RI berpotensi jadi negara paling siap kembangkan fintech syariah, ini alasannya

Senin, 9 Juli 2018 | 06:41 WIB ET

JAKARTA, kabarbisnis.com: Indonesia dinilai menjadi negara yang paling siap untuk mengembangkan industri financial technology (fintech) syariah. Meski saat ini jumlah perusahaan yang terdaftar masih sedikit, tetapi dukungan regulator telah mendorong pertumbuhan industri tersebut.

Ketua Asosiasi Fintech Syariah Indonesia (AFSI) Ronald Yusuf Wijaya menilai regulator sudah memberikan dukungan yang cukup untuk mendorong pertumbuhan industri fintech syariah dengan memberikan keleluasaan setiap perusahaan untuk mendaftar.

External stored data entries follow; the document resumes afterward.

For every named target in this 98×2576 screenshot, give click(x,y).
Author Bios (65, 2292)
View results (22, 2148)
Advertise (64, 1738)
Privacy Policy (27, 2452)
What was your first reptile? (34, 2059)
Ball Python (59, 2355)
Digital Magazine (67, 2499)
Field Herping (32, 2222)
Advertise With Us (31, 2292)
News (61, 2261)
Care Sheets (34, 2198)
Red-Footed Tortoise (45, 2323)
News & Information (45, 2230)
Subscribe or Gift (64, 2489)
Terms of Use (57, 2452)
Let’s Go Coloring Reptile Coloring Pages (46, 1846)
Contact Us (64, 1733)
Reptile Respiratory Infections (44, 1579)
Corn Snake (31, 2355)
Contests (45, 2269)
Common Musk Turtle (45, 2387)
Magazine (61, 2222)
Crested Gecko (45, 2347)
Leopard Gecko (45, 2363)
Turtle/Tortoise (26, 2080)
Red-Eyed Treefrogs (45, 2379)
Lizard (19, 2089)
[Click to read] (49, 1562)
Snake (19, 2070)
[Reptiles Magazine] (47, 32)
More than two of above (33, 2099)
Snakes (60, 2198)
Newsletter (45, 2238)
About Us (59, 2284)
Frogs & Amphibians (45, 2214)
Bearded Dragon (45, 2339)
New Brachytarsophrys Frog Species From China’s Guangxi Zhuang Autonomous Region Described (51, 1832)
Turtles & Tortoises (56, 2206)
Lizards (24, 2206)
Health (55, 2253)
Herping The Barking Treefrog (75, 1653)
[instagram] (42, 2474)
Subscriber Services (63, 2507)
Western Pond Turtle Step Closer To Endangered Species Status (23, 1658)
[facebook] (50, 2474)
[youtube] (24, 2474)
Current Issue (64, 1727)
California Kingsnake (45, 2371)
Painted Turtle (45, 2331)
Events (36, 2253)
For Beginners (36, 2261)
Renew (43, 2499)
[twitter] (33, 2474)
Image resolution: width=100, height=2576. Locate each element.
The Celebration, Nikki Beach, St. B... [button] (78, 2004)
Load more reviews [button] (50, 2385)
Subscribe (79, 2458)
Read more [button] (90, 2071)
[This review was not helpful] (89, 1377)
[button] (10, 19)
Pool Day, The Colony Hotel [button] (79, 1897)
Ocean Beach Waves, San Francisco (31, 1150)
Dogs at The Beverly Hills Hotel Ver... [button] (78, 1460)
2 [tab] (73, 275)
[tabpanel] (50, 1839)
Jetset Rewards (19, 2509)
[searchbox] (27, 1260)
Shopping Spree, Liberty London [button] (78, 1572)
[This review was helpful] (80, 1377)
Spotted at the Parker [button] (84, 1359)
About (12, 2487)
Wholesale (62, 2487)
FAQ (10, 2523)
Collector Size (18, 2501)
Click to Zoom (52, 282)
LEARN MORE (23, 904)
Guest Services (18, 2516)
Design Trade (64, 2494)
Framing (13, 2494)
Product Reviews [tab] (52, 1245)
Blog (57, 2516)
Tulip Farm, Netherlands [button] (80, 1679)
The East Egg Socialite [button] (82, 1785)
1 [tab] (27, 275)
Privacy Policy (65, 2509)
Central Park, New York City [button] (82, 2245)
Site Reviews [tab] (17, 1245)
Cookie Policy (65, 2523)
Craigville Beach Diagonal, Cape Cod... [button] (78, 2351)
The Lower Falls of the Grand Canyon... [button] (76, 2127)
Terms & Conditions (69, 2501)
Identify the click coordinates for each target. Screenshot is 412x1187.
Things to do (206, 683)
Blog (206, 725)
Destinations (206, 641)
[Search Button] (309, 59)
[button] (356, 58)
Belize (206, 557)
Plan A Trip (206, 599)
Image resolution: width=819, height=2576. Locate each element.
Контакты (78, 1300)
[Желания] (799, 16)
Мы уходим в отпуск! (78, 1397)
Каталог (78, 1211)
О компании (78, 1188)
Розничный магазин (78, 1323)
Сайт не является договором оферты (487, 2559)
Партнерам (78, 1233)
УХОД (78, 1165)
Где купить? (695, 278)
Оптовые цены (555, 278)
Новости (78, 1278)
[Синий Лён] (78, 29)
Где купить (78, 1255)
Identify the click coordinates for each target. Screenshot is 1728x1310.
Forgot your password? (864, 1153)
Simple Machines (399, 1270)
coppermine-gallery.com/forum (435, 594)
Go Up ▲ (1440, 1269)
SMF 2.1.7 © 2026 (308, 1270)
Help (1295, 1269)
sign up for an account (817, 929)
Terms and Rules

Dia menjelaskan dari 6 perusahaan fintech syariah di Malaysia, baru 1 yang mendapat lisensi dari regulator. Adapun regulator tidak membatasi jumlah fintech yang terdaftar, asalkan memenuhi syarat yang berlaku dalam Peraturan Otoritas Jasa Keuangan (POJK) Nomor 77 Tahun 2016 tentang Layanan Pinjam Meminjam Uang Berbasis Teknologi Informasi.

“Aneh kan? Padahal (Malaysia) negara muslim. Di sana, pemerintah hanya mau mengeluarkan enam izin setiap tahun, sedangkan di Indonesia tidak ada batasannya. Seharusnya kita siap untuk menjadi hub finansial keuangan syariah dunia,” ujar Ronald belum lama ini.

Sementara itu, fintech syariah pun disebut belum terlalu berkembang di Timur Tengah.

Data forum fintech syariah internasional, IFN Fintech, menunjukkan ada sekitar 100 fintech berbasis syariah di dunia. Sebanyak 46% berada di Asia dan 23% berada di negara Timur Tengah dan Afrika Utara (Middle East and North Africa/MENA).

Hingga akhir Juni 2018, OJK mencatat ada 64 perusahaan fintech berbasis peer-to-peer (P2P) lending. Untuk yang berbasis syariah, sudah ada tiga perusahaan yang terdaftar yakni PT Ammana Fintek Syariah (Ammana), PT Dana Syariah Indonesia (Dana Syariah), dan PT Investree Radhika Jaya (Investree).

Sejak berdiri lima bulan yang lalu, saat ini anggota AFSI telah mencapai 45 perusahaan.

Ronald melanjutkan hingga awal Juli 2018, terdapat lima perusahaan fintech syariah yang sedang mengantre untuk mendapatkan bukti terdaftar dari OJK. Di antaranya adalah Ethis Indonesia, Syarfi, Kapital Boost, Danaku Syariah, dan Syarq.

Kendati demikian, industri fintech syariah dalam negeri masih dihadapkan dengan sejumlah tantangan. Tantangan terbesar adalah rendahnya edukasi kepada masyarakat.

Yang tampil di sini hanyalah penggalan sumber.